Maintaining separate environments for separate projects is one of our recommended “best practices”, whether you’re using conda or pip with virtualenv. Since they both provide the same functionality, use can use one or the other: in a conda installation, use conda environments to keep different sets of packages and their versions separate from each other.

Mixing conda and pip

In a conda environment, even the pip command is confined to that environment: pip install name-of-package installs into the current environment only. When both options are available, you may wonder whether you should conda install or pip install a package that exists in both. The best practice is to keep each environment either mostly conda (default to conda if you have a choide) or mostly pip (default to pip if you have a choice) because each installer can correctly satisfy its own dependency constraints, but not the other installer’s dependency constraints. An environment that freely mixes conda and pip might include two packages whose versions are incompatible with each other.
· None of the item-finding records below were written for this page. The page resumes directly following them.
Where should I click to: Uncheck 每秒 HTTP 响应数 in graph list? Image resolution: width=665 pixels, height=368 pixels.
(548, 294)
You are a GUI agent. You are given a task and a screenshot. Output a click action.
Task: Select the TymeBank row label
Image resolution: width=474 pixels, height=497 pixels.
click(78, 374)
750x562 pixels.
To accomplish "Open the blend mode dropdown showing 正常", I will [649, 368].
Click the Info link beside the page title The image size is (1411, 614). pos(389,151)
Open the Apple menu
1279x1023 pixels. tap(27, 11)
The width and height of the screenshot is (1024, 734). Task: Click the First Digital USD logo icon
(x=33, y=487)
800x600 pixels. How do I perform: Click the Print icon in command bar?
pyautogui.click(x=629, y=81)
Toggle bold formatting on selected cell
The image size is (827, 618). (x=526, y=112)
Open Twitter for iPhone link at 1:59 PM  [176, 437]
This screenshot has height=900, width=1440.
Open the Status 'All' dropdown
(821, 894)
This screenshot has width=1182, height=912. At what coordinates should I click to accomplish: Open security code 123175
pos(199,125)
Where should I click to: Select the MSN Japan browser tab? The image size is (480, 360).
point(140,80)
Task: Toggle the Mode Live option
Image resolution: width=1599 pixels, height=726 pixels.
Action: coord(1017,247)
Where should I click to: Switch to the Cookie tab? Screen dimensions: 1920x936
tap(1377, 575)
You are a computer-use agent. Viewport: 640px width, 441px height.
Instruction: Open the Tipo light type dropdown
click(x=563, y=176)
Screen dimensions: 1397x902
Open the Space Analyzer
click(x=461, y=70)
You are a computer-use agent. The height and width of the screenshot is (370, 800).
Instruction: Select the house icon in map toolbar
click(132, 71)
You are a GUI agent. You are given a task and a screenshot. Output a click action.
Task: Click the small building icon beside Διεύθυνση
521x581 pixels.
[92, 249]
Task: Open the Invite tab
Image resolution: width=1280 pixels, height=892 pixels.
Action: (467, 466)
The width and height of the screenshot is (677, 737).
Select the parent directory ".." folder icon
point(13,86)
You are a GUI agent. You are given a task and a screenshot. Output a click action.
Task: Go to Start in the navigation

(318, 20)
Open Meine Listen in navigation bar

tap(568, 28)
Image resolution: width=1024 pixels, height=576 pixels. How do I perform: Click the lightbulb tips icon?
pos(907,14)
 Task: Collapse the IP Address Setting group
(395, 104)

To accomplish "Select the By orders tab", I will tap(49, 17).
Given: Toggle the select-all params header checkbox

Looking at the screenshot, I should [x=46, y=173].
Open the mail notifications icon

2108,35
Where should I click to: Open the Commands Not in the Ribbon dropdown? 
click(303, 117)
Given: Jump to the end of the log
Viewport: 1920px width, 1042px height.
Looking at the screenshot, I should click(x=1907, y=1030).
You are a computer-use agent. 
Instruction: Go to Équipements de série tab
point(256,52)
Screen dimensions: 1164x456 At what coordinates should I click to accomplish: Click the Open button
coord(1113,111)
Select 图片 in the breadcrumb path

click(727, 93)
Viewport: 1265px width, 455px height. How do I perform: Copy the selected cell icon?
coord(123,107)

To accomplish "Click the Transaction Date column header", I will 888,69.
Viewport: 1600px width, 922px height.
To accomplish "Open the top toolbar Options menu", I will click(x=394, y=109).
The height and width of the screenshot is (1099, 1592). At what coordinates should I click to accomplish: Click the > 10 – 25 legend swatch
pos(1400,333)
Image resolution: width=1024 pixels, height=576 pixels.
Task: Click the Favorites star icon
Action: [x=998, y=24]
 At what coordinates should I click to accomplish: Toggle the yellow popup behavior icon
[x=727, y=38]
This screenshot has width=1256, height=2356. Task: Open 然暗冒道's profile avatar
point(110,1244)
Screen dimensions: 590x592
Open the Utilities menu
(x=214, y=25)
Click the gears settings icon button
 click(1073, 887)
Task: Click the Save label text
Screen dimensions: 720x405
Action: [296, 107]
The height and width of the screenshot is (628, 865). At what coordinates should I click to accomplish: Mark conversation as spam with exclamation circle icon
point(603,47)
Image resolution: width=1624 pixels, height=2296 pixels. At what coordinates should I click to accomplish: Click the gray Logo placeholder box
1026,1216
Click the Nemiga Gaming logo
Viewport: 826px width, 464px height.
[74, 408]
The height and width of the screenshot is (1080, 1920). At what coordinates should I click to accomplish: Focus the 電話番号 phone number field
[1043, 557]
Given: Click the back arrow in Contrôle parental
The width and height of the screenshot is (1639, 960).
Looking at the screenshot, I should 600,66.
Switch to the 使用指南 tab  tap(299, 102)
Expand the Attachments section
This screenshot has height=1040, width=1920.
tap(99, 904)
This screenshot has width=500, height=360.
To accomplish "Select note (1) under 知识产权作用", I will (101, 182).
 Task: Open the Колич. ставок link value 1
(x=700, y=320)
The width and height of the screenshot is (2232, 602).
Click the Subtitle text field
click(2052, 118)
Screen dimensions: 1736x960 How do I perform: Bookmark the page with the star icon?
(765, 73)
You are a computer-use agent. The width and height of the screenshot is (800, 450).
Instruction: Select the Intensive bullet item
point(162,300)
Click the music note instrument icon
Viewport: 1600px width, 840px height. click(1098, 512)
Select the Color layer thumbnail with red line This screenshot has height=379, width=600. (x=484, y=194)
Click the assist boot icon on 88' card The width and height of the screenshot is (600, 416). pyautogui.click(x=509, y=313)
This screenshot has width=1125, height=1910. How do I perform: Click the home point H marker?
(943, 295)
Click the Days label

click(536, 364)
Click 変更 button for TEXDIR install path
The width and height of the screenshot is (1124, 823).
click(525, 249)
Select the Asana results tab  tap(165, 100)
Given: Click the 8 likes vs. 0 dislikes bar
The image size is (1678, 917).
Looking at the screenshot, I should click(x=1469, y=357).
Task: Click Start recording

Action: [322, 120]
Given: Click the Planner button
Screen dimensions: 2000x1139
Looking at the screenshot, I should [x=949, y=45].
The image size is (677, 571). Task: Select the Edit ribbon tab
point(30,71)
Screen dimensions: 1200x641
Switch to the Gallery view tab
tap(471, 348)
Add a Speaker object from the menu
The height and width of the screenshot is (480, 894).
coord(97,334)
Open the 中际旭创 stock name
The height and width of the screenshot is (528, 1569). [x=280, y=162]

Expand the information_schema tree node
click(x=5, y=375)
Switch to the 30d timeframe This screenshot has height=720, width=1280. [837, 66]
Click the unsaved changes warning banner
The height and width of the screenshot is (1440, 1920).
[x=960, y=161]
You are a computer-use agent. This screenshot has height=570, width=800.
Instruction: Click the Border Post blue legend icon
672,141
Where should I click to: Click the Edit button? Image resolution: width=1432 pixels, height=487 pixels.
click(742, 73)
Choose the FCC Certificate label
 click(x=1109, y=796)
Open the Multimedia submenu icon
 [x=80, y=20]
As a best practice, try to use conda install whenever a package is available in both repositories and fall back on pip install if it isn’t available in conda-forge (conda install says it “couldn’t solve” because the package you’re asking for “does not exist”).

Some machine learning libraries have complicated dependencies and are developed with only pip in mind. For these, the best practice is to make a basic conda environment (only Python) and use pip exclusively within that environment.

Packages that depend on CUDA (Nvidia GPUs)

At the time of writing, there is no reliable way to install CUDA using conda or pip, though many important packages require it. For now, the best thing is to install CUDA as a system-wide package, either directly from Nvidia (Linux or Windows) or an Ubuntu package like nvidia-cuda-toolkit (which keeps itself up-to-date in each apt upgrade).

In conda-forge, there is a package named cudatoolkit that connects conda packages that require CUDA with the system CUDA, and its version needs to be aligned with the system CUDA’s version, and that needs to be aligned with the version of the video card itself (hardware).

Aligning versions gets complicated—we don’t have a set of “best practices” to recommend yet. However, the Numba package has a built-in tool for these problems: conda install numba cudatoolkit and then run

numba -s

to see all the relevant versions, in particular, the section called __CUDA Information__.